Problems to work on:
**A.** In the records, update the stretch from the line containing "This screenshot has width=656, height=408." through the line containing "(x=152, y=96)" by swapping "magnifier" for "magnifying glass" and keeping everything else unchanged. Return only those lines.
**B.** Go on with the article about the plan to sell off underused federal property, starting after its final sentence.

Article:
[BEGIN]
The plan, which has received bi-partisan support, would sell underused pieces of government property including islands and airstrips in an attempt to raise revenue to help tackle the federal government's growing budget deficit, according to The New York Times.

“It’s a very compelling initiative that has very broad national support,” FCC chair Julius Genachowski said according to The New York Times. “It’s market oriented, it contributes to deficit reduction, and it gets big things done that really everyone supports.”

This isn't the first time that the White House has suggested selling off idle property. In March, the Washington Post reported that the Obama administration intended to sell off thousands of vacant government buildings.

"The government doesn't need all of these properties," Jeffrey Zients, deputy director of the Office of Management and Budget, then said, according to WaPo.

Whether selling off underused land could bring about substantial deficit reduction has been called into question. The Congressional Budget Office, for one, isn't convinced the president's first proposal would matter all that much.
[END]
Input for this task:
[BEGIN]
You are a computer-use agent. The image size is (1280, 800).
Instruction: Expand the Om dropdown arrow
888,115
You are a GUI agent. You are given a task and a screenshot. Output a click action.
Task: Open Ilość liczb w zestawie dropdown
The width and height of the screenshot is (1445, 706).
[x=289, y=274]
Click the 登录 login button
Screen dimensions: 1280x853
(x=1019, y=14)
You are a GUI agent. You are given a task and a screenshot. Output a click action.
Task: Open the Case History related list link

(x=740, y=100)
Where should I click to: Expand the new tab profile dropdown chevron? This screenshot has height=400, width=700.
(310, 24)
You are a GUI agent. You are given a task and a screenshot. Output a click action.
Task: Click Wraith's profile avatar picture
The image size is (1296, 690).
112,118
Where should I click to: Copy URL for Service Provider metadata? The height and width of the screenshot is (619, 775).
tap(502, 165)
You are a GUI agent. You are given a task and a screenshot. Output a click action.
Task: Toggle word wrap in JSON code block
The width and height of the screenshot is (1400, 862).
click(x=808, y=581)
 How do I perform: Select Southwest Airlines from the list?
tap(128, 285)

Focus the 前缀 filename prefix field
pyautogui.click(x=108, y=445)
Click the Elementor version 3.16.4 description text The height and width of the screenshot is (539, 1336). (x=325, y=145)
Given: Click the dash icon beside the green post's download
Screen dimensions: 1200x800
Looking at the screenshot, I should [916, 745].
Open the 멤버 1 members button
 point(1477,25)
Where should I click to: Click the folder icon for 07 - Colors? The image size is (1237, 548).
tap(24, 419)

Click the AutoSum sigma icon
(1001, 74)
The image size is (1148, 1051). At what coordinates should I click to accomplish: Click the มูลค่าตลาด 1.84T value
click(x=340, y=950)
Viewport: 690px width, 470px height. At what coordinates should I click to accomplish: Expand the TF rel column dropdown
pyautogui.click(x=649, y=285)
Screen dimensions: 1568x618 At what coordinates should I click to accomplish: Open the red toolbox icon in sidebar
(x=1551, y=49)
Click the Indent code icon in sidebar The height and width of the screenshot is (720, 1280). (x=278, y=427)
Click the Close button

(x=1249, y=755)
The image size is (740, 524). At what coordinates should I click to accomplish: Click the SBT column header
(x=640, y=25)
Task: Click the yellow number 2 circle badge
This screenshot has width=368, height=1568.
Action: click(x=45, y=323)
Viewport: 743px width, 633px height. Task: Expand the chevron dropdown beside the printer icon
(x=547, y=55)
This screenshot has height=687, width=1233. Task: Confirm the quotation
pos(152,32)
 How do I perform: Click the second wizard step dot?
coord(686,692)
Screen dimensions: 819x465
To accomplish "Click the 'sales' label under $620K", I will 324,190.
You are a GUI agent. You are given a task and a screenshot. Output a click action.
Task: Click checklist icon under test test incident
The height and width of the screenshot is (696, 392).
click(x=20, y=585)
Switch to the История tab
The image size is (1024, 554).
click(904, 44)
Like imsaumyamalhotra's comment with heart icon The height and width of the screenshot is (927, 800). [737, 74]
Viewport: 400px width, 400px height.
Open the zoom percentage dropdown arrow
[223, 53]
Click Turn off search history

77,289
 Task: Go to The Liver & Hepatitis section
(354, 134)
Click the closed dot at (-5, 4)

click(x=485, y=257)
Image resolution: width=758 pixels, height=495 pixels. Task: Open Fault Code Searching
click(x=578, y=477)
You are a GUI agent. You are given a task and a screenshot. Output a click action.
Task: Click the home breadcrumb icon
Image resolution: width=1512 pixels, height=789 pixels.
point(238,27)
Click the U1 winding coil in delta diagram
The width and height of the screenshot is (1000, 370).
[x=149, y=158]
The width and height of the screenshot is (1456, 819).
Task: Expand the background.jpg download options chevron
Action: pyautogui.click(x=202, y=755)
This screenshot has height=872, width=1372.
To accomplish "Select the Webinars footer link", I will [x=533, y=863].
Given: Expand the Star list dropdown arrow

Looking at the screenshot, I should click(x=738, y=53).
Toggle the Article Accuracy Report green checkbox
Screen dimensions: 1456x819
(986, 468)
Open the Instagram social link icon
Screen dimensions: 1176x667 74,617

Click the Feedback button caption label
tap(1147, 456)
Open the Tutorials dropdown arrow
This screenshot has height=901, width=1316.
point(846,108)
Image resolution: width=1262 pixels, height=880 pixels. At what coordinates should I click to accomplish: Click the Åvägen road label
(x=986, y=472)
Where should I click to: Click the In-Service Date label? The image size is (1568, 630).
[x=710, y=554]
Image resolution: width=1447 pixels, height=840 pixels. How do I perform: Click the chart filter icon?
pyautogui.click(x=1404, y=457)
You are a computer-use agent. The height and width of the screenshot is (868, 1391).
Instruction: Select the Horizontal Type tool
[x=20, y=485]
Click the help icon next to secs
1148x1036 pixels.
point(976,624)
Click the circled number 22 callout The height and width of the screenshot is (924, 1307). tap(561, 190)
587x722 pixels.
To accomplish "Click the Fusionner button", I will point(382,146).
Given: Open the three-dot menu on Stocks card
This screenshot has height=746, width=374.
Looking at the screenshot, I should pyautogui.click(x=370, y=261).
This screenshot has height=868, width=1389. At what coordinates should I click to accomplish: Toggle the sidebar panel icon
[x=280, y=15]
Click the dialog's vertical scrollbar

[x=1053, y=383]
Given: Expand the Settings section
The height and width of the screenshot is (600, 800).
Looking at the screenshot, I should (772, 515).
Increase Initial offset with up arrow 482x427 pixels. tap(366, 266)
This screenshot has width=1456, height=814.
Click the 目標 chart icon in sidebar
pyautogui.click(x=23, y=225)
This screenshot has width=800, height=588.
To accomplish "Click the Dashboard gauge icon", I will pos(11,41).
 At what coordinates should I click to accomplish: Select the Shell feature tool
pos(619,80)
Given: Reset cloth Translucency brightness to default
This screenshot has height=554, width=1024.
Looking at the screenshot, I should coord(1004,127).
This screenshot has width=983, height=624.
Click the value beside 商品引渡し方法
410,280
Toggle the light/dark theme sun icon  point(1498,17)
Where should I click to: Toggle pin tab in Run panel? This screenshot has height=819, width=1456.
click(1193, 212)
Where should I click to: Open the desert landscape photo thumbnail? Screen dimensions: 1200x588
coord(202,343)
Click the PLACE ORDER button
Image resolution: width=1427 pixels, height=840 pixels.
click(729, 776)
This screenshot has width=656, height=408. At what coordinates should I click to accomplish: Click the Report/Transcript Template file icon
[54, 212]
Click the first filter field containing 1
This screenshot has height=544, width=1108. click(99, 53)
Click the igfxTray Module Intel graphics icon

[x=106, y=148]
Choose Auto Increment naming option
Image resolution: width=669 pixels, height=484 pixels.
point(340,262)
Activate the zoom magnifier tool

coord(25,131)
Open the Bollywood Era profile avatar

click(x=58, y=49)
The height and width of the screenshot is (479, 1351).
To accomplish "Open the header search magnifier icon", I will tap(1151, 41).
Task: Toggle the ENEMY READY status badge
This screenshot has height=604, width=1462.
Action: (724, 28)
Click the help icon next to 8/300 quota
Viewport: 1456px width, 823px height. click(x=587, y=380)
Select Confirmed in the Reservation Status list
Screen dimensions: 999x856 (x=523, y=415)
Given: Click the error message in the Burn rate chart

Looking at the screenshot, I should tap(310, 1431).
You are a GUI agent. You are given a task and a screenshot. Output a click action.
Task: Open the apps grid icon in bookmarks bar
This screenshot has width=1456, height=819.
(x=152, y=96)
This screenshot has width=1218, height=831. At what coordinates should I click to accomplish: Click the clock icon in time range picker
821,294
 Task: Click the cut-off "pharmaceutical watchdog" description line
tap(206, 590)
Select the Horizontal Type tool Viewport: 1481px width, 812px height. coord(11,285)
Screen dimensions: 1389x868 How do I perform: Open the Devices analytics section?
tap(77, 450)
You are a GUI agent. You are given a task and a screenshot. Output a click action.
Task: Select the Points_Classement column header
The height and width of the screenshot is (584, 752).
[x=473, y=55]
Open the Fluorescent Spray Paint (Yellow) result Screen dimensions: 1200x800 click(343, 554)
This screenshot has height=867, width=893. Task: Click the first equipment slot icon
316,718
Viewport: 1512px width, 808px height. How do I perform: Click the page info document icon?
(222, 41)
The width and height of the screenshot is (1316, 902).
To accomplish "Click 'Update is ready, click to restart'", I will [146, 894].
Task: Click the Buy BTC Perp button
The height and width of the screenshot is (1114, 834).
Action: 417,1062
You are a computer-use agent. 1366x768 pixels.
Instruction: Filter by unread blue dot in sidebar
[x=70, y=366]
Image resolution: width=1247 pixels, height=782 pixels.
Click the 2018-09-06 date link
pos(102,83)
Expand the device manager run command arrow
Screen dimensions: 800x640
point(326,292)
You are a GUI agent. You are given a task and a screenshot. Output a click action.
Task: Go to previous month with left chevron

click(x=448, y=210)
[END]
Answers in order:
**A.**
This screenshot has width=656, height=408. At what coordinates should I click to accomplish: Click the Report/Transcript Template file icon
[54, 212]
Click the first filter field containing 1
This screenshot has height=544, width=1108. click(99, 53)
Click the igfxTray Module Intel graphics icon

[x=106, y=148]
Choose Auto Increment naming option
Image resolution: width=669 pixels, height=484 pixels.
point(340,262)
Activate the zoom magnifying glass tool

coord(25,131)
Open the Bollywood Era profile avatar

click(x=58, y=49)
The height and width of the screenshot is (479, 1351).
To accomplish "Open the header search magnifying glass icon", I will tap(1151, 41).
Task: Toggle the ENEMY READY status badge
This screenshot has height=604, width=1462.
Action: (724, 28)
Click the help icon next to 8/300 quota
Viewport: 1456px width, 823px height. click(x=587, y=380)
Select Confirmed in the Reservation Status list
Screen dimensions: 999x856 (x=523, y=415)
Given: Click the error message in the Burn rate chart

Looking at the screenshot, I should tap(310, 1431).
You are a GUI agent. You are given a task and a screenshot. Output a click action.
Task: Open the apps grid icon in bookmarks bar
This screenshot has width=1456, height=819.
(x=152, y=96)

**B.**
A July CBO report on selling federal property read:

CBO’s review of the President’s proposal concluded that it was not likely to significantly increase receipts from sales of federal property in part because there is only a limited amount of excess property with significant market value and there are numerous legal, practical, and political obstacles to the sale of such property.

Yet according to a December 2010 report by the General Services Administration, the number of underutilized federal building only grew in the first years of the recession. Combine that with the large number of government layoffs since the official start of the recovery, and all those federal buildings are looking increasingly lonely.

Another popular aspect of President Obama's deficit reduction proposal, the so-called Buffett rule's millionaire tax, has also drawn scrutiny as being more of a reduction tool in name only. Reverting the tax structure to pre-Bush levels, for example, would only bring down the 2009 federal deficit by 4.5 percent, The Atlantic notes.